## TO DO:
1. In the Trollope excerpt, condense the paragraph that opens "The home and the life to which Trollope returned" into a bulleted list that keeps its main facts.
2. According to the Trollope excerpt, how old was Henry Kingsley when he wrote Geoffrey Hamlyn?
3. Resume the Trollope excerpt after its final sentence and carry it forward.

## SELECTED TEXT:
****
Heathcote naturally saw in his nearest neighbour, a free selector, Giles
Medlicot, a man fit for treasons, stratagems, and spoils, and of affections
dark as Erebus.[31] Soon there comes a great and dangerous drought. The
sheep farmers are on the watch day and night against one of those prairie
fires that would, in a few minutes, destroy all their flocks’ food. Heathcote,
ready to think all evil of the detested interloper, without any reason suspects
the free selector, Medlicot, of a design to burn his farm and stock. Of course
he is wrong; and no flames, by whomsoever kindled, burst out on his
property, at least for the present. Eventually, however, there comes on him
the fiery foe, more dreaded by the pastoral squatter than pestilence or
famine. Then the gratuitously accused Medlicot proves Heathcote’s true
friend; and by his own courage and skill keeps the outbreak within narrower
limits than Heathcote had ever hoped. A large portion of the farm buildings
and plant is thus saved. The story ends with the reconciliation of the two
men so long and irrationally kept apart by mutual mistrust. Medlicot’s
marriage to Heathcote’s sister-in-law is the seal and fruit of a new
friendship.
The plot is too slight and the narrative too short to afford room for much
character creation. To those who follow, as is being done in these pages,
Trollope’s industrial course, the book has an interest quite independent of
its actual contents. It was written by Trollope in his sixtieth year. Of the
other colonial novelists already mentioned, Charles Reade had not long
turned forty when he published It’s Never Too Late To Mend, and Henry
Kingsley was under thirty at the time of writing Geoffrey Hamlyn. This is
the book whose glowing wealth of local colour, scenic word-painting, and
keen appreciation of Antipodean character won for it the praise of an
Australian epic. Kingsley’s and Reade’s romances of life on the other side
of the world were followed in 1866 by Hugh Nisbet’s Australian stories.
These three writers present a spirited and complete panorama of colonial
existence, character, and manner. All wrote in the very prime of their
powers, but none enlivened his subjects with a stronger glow of fancy or
handled them with more sureness and strength than, at the age of three-
score, was shown by Trollope in describing the fight with the flames in his
Harry Heathcote of Gangoil. This novel, like its colonial successor five
years later, John Caldigate, shows, better than could be done by pages of
biographical detail, that, after more than half a century of exacting and
incessant work, its author’s power of accurately observing and mastering in
their full significance new facts or ideas remained practically unimpaired.
The home and the life to which Trollope returned in England during
December, 1872, were not the same as he had left behind him when
embarking a year and a half earlier on the Great Britain for his colonial
voyage. The pleasant house at Waltham Cross, with its roomy and always
well-filled stables, its many hospitalities and its comparative nearness to the
meets of the Essex Hounds, was exchanged for the abode in Montagu
Square. Here Trollope passed the later portion of his London life. Here too,
on settling himself, he began to live with the personages of the Australian
goldfields story that was to appear in 1879. Long before then, however, he
had become sufficiently intimate with other creations of his fancy to put
them into print. An old friend, Lizzie, (Lady Eustace), received his first
attention; in 1873 came The Eustace Diamonds. This novel, like The Belton
Estate, had first been written for The Fortnightly Review. Its leading figure
casually reappears in later works, especially in The Prime Minister, where
Ferdinand Lopez shows at once his scoundrelism and ignorance of the
world in making certain absurd proposals to an attractive, vivacious, but
particularly wide-awake lady. What Lizzie Eustace is in The Prime
Minister, she had shown herself before in The Eustace Diamonds.
****
## GIVEN RECORDS:

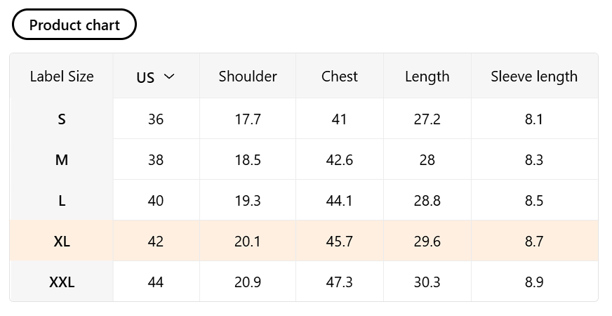
Task: Click the Chest column header
Action: (340, 77)
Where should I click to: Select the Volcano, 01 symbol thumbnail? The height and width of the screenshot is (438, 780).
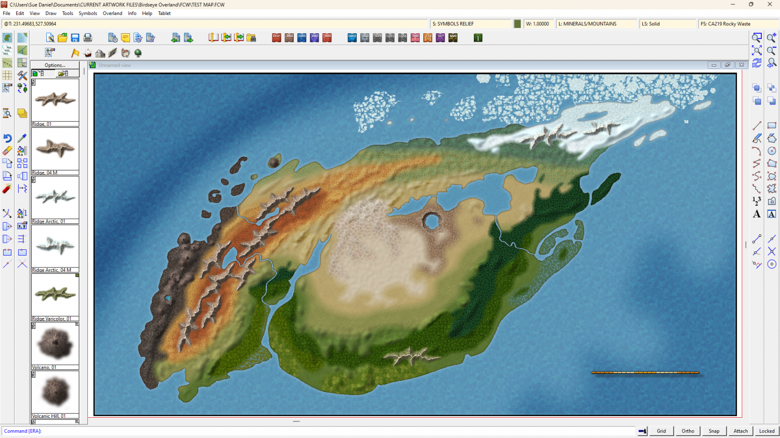pyautogui.click(x=55, y=344)
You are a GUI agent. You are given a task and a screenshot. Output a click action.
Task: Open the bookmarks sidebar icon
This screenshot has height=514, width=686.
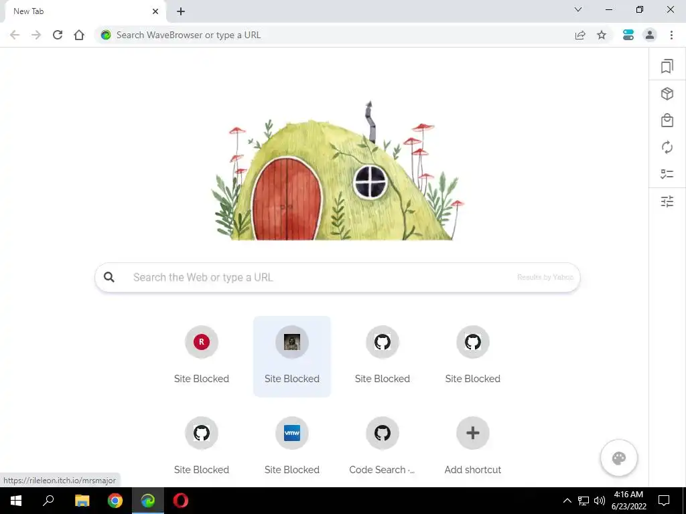click(667, 66)
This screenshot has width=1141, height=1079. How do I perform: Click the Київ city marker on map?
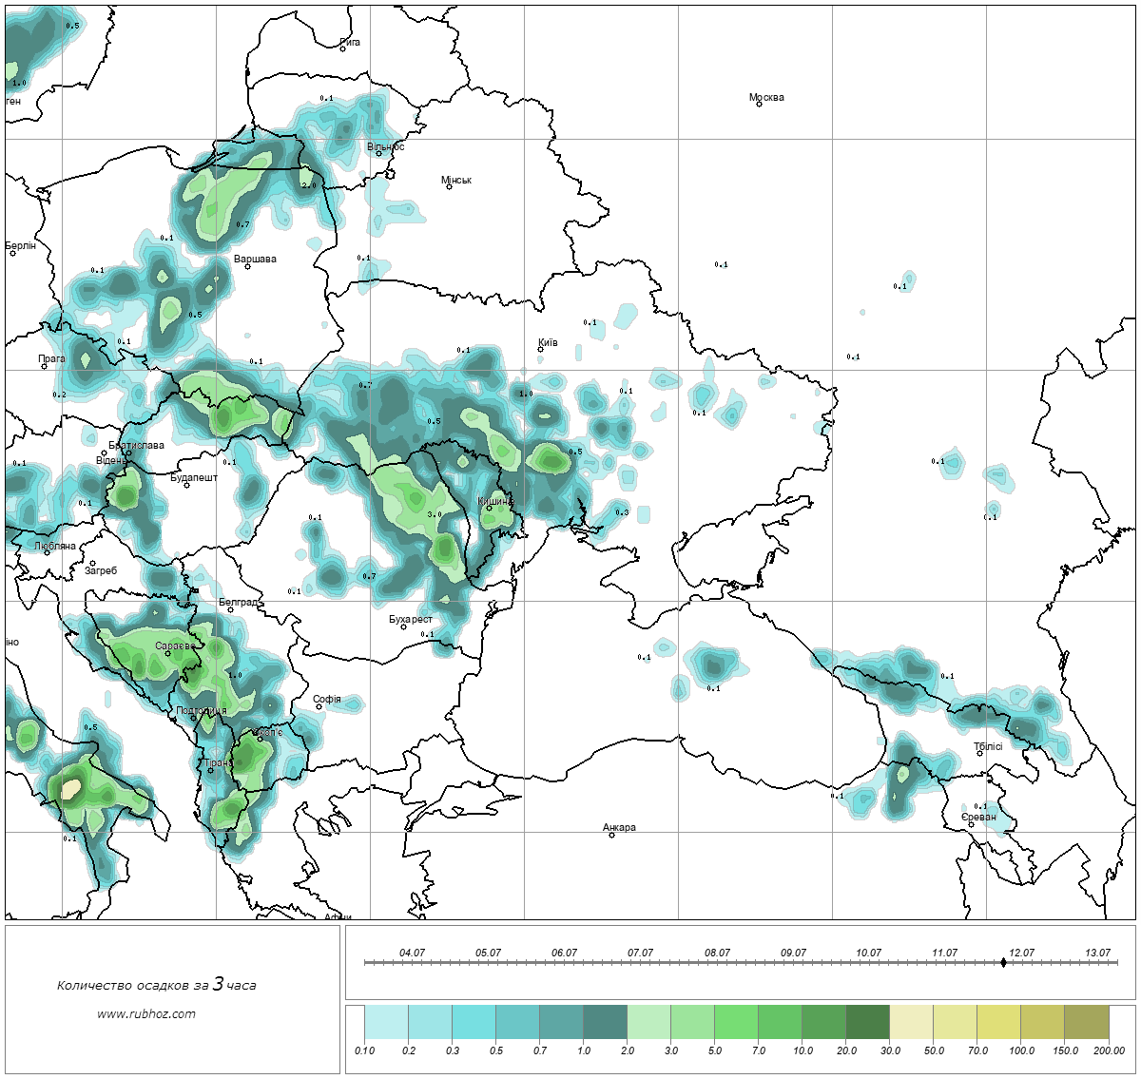coord(540,349)
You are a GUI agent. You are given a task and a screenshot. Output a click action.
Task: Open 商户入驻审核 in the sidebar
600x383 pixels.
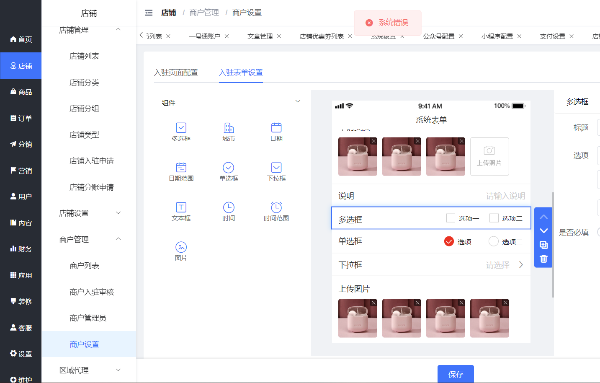tap(92, 292)
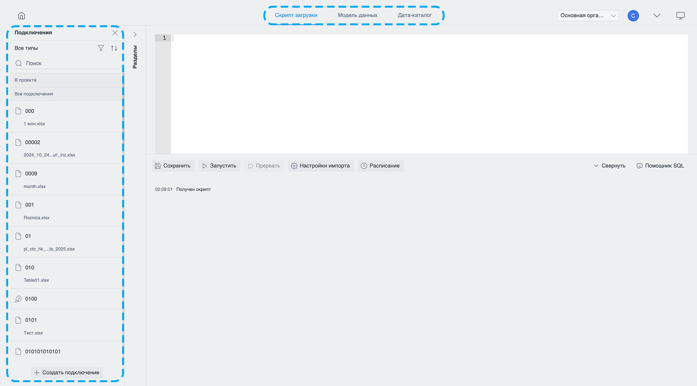Click Создать подключение button
The image size is (697, 386).
pos(67,373)
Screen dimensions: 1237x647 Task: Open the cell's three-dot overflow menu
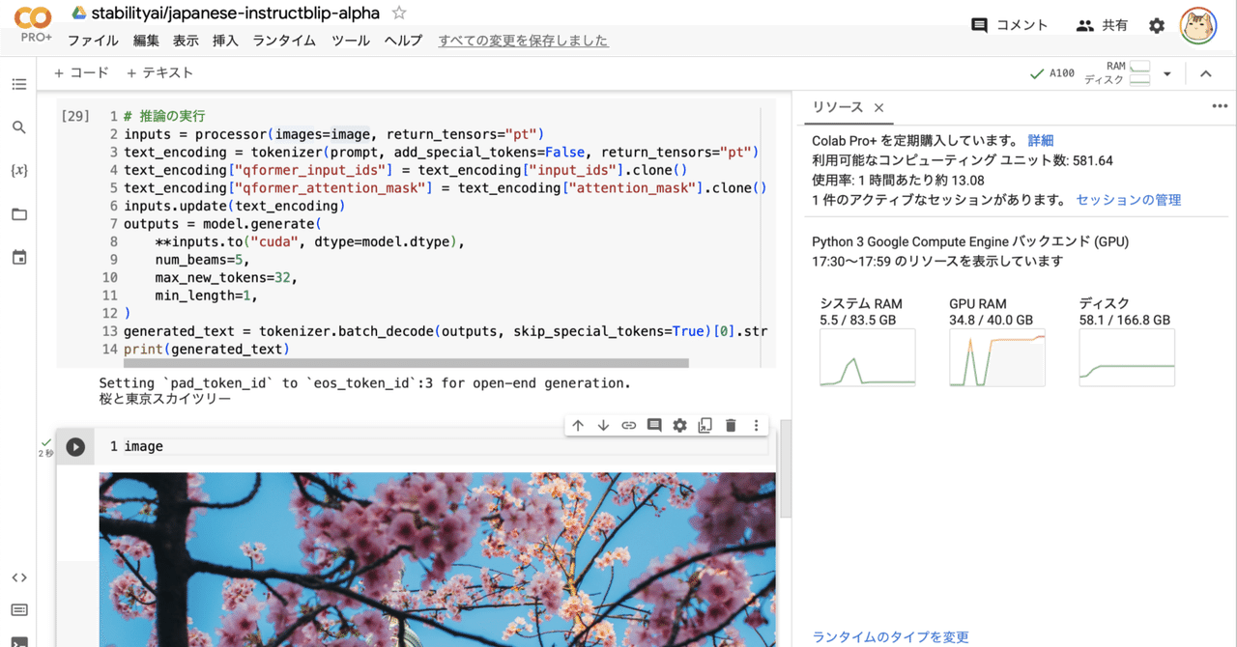pyautogui.click(x=756, y=425)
****
## ANSWERS PROVIDED:
1.
- Trollope came back to England in December 1872, a year and a half after sailing on the Great Britain for his colonial voyage.
- His home had changed. The house at Waltham Cross had roomy stables, many hospitalities and nearness to the meets of the Essex Hounds. It gave way to a residence in Montagu Square, where he spent the later part of his London life.
- There he began working with the characters of an Australian goldfields story that appeared in 1879.
- Before that, he returned to Lizzie (Lady Eustace) in The Eustace Diamonds (1873). Like The Belton Estate, it was first written for The Fortnightly Review.
- Lizzie reappears in later works, especially The Prime Minister. In that novel Ferdinand Lopez shows both his scoundrelism and his ignorance of the world by making absurd proposals to her.

2. He was under thirty.

3.
This rich, personable, and clever heroine labours under one weakness:
she can never speak the truth. As Lizzie Greystock, she made a brilliant
marriage with an elderly and opulent baronet. She had not passed her first
youth when she was left a widow more than comfortably provided for.
Amongst her husband’s personal estate is a magnificent diamond necklace
worth £20,000, an heirloom which, at his express wish, the lady used to
wear. To this precious ornament the dead baronet’s nearest relations
disputed her claim, on the ground that as a family possession it was not his
to give. “But,” replied her ladyship, “he gave it to me for my very own,
telling me that my appearance with it would be the best of all tributes to his
memory.” Lady Eustace no more expected this account of the matter to be
believed than she believed it herself. To one thing, however, she had made
up her mind: no one should take the costly trinket out of her hands.
Consequently wherever she goes it accompanies her.
During one journey she believes she has lost it and gives the alarm.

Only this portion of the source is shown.